[The task]: Reproduce each line of the entries that carries "folder".

[Stored data]
- Opening Delimiter -

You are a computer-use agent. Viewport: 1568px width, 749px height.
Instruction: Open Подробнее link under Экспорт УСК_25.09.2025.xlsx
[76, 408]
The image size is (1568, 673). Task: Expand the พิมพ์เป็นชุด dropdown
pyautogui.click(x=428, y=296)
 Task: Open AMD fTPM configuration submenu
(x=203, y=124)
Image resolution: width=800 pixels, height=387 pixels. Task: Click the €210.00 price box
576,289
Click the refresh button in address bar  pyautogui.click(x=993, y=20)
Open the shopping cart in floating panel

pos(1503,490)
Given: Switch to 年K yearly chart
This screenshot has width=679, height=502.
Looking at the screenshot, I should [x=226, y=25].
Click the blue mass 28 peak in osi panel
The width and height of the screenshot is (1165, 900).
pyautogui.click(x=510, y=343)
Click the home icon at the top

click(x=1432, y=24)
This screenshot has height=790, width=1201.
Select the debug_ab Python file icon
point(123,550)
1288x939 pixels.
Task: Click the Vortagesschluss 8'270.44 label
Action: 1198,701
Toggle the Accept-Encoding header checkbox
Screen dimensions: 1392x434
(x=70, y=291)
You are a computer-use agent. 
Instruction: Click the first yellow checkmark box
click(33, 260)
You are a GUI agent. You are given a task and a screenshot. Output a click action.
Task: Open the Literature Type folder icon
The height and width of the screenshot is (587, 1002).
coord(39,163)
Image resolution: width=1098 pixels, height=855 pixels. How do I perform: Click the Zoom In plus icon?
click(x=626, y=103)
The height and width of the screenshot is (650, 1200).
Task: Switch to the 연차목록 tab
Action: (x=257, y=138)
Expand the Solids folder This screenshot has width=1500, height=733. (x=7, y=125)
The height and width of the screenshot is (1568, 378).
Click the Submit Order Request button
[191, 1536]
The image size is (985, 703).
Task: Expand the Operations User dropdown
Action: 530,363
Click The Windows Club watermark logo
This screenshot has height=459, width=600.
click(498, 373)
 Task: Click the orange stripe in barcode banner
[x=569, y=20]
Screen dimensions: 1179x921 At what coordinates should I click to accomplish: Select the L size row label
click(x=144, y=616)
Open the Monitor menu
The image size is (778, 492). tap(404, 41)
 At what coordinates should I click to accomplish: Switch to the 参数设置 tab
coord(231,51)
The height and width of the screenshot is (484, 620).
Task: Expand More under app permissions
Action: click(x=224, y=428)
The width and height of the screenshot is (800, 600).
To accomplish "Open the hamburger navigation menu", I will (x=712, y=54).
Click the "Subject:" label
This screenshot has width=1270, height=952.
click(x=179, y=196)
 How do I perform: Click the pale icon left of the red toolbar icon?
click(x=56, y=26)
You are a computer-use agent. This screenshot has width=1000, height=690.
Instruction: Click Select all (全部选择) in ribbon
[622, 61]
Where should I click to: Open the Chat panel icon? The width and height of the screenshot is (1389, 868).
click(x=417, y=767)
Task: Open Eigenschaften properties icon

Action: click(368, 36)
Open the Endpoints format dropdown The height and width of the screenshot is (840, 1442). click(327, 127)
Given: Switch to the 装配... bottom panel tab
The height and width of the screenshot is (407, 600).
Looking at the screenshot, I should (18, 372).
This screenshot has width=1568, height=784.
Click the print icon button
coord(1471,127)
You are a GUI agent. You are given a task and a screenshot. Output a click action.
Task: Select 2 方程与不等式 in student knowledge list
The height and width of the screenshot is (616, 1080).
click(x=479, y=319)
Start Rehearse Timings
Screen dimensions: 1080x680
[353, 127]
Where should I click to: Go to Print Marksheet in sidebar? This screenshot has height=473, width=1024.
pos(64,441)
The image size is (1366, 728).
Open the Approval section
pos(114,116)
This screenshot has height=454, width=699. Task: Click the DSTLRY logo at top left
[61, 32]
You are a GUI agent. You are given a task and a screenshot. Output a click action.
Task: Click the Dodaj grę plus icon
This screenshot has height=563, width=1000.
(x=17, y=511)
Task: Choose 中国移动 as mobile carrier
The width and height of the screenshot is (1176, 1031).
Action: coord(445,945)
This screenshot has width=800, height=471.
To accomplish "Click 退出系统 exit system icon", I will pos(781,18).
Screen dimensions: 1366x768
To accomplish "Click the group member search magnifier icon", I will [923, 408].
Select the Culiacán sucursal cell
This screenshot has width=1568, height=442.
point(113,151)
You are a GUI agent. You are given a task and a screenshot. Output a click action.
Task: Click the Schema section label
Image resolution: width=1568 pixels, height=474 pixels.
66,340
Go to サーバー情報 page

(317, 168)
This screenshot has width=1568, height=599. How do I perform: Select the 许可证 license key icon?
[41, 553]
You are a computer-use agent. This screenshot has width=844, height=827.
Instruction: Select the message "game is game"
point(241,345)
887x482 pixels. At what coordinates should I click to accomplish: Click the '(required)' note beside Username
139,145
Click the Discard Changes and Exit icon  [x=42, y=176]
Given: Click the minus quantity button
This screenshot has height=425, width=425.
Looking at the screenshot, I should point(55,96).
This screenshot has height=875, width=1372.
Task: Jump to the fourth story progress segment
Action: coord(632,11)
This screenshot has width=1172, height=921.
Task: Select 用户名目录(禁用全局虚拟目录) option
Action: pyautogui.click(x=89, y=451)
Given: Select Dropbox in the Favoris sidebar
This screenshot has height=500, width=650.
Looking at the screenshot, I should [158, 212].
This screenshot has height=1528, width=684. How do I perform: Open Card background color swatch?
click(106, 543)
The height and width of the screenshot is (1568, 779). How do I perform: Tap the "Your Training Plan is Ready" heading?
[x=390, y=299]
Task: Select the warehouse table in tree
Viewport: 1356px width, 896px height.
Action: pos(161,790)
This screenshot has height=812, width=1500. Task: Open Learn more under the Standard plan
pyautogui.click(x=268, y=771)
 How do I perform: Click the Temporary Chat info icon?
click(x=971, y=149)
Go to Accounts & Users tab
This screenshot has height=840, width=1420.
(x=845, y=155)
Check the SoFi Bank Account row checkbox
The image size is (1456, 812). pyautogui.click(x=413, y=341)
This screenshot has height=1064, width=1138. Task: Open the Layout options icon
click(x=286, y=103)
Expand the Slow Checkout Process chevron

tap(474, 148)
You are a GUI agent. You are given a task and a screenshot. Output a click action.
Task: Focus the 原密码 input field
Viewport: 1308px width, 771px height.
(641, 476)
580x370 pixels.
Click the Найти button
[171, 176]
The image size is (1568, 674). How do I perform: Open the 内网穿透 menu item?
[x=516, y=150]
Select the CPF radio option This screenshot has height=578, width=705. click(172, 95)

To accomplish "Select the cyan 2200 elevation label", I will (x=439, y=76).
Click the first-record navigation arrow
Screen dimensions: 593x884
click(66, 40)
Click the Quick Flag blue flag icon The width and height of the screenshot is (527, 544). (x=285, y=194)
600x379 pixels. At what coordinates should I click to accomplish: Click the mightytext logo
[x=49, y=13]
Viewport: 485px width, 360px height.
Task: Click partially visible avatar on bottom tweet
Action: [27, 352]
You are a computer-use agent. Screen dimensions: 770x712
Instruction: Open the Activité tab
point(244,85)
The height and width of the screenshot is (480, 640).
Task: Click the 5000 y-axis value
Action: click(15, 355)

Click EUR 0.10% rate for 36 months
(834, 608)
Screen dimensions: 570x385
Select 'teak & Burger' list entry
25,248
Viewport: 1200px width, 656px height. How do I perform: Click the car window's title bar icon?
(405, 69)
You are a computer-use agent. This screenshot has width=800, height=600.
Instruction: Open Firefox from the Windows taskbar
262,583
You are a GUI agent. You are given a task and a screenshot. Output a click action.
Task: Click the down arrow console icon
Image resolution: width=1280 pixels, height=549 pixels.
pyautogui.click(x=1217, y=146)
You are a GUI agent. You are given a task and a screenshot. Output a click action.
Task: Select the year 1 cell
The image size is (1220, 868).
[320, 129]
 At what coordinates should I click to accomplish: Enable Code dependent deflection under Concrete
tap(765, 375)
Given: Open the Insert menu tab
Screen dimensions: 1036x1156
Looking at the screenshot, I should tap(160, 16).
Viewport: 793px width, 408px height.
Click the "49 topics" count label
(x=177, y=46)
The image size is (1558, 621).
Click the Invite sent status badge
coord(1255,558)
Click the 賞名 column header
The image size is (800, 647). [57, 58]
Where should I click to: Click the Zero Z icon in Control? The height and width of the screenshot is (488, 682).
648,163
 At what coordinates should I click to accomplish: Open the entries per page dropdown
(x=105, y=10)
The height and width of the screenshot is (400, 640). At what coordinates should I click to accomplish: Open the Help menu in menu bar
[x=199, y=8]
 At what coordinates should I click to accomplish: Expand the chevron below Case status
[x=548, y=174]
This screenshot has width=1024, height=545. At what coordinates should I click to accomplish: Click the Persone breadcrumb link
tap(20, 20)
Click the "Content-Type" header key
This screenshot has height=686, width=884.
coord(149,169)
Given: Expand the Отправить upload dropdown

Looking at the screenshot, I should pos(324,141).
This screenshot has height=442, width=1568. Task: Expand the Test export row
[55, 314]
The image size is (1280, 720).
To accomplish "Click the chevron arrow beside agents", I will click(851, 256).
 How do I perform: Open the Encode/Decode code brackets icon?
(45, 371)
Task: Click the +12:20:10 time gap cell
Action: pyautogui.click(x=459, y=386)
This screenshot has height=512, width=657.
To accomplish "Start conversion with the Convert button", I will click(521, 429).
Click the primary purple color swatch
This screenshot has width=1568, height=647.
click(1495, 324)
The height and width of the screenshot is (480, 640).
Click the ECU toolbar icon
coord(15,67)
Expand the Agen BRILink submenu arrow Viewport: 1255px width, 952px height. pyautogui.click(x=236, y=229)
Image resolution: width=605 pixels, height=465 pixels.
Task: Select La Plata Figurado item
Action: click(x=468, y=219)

- Closing Delimiter -

[Task answer]:
Task: Open the Literature Type folder icon
Expand the Solids folder This screenshot has width=1500, height=733. (x=7, y=125)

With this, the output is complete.